Goal of the exercise
Among the entries below, one line contains "Click left handle of main time range slider" and another contains "The image size is (1390, 868).". Transcribe those two lines and every line between them, exactly.

+++ Given entries

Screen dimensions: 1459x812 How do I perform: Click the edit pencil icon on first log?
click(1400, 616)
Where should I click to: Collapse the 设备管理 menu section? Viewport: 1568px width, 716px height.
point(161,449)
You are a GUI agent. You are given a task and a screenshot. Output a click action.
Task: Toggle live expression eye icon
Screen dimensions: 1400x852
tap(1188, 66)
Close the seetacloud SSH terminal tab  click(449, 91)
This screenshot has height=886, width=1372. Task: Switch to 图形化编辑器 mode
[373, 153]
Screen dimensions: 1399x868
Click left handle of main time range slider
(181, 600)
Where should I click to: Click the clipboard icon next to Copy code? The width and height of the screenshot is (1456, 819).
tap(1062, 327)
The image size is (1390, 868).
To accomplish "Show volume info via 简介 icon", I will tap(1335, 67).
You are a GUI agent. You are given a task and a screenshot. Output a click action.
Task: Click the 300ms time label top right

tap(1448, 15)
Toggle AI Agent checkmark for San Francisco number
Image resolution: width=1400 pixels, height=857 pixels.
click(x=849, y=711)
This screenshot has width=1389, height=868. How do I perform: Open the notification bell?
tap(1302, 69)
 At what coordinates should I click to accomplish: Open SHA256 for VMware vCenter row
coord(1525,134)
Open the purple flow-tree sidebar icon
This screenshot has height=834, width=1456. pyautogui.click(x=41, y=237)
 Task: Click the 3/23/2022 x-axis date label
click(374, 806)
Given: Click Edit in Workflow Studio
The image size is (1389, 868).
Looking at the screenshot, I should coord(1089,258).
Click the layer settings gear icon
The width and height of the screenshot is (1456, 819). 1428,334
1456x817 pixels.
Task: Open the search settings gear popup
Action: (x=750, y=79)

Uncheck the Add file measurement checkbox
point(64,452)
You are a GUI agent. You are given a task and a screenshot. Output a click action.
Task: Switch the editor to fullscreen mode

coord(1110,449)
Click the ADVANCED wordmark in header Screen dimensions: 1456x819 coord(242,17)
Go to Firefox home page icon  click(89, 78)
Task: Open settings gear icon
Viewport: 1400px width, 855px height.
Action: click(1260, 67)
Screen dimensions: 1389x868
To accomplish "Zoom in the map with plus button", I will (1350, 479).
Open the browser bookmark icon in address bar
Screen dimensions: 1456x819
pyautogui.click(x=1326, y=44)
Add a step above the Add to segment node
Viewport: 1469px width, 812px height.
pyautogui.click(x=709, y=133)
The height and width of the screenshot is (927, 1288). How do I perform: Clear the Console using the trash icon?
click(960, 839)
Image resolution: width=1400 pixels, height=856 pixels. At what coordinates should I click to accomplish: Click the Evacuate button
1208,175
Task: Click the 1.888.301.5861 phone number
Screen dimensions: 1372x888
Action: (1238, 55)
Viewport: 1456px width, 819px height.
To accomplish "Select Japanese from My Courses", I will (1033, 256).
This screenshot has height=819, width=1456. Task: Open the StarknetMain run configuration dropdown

++++++

Task answer
Click left handle of main time range slider
(181, 600)
Where should I click to: Click the clipboard icon next to Copy code? The width and height of the screenshot is (1456, 819).
tap(1062, 327)
The image size is (1390, 868).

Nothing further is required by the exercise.